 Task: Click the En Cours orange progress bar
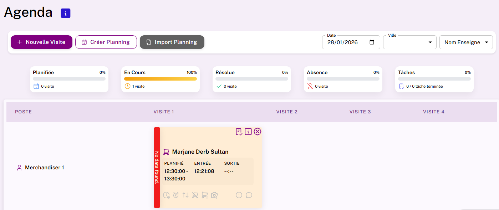161,79
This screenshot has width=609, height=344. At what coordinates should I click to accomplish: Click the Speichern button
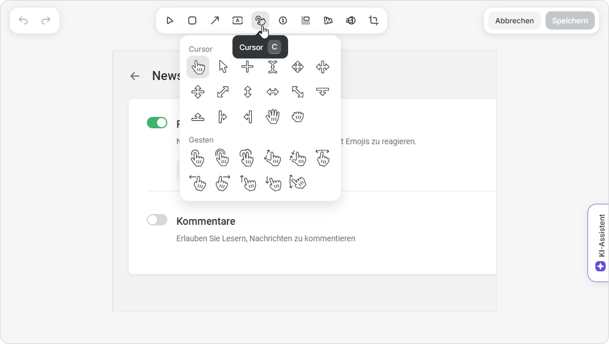570,20
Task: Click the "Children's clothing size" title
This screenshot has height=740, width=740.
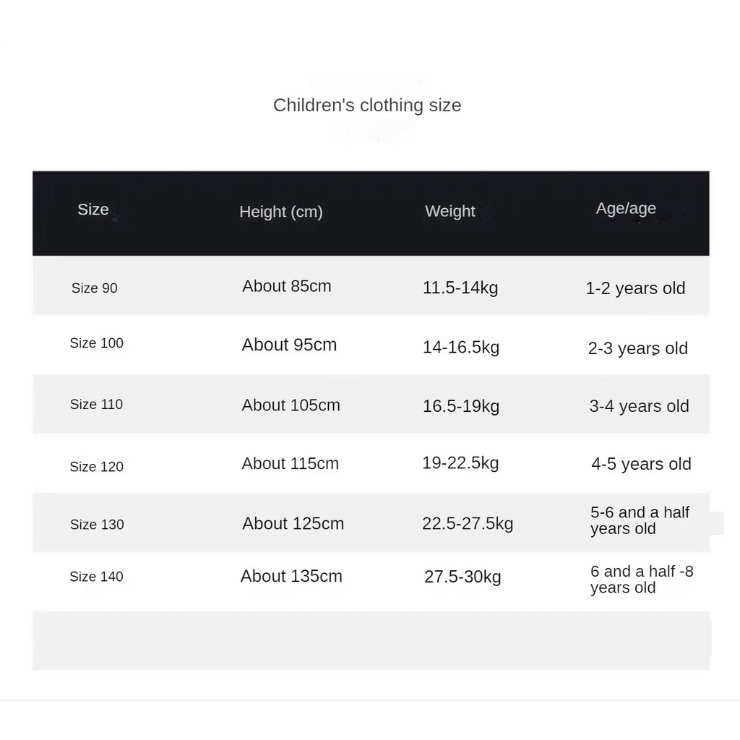Action: [367, 106]
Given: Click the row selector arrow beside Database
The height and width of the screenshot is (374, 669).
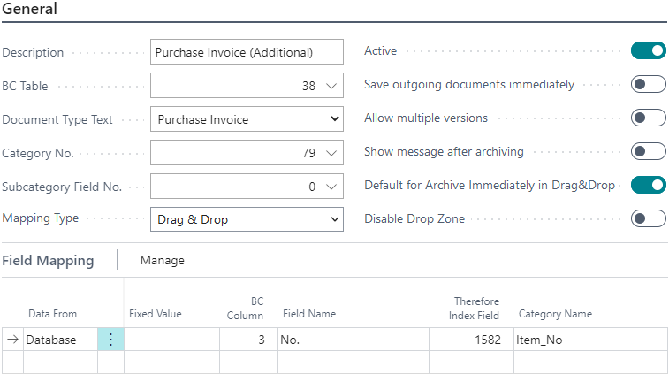Looking at the screenshot, I should (x=12, y=340).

......

EXERCISE OBJECTIVE:
Excluding images, return all of the records above word for word.

OUTPUT BELOW:
 Task: Click the En Cours orange progress bar
161,79
This screenshot has width=609, height=344. At what coordinates should I click to accomplish: Click the Speichern button
570,20
Task: Click the "Children's clothing size" title
This screenshot has height=740, width=740.
Action: [367, 106]
Given: Click the row selector arrow beside Database
The height and width of the screenshot is (374, 669).
Looking at the screenshot, I should (x=12, y=340).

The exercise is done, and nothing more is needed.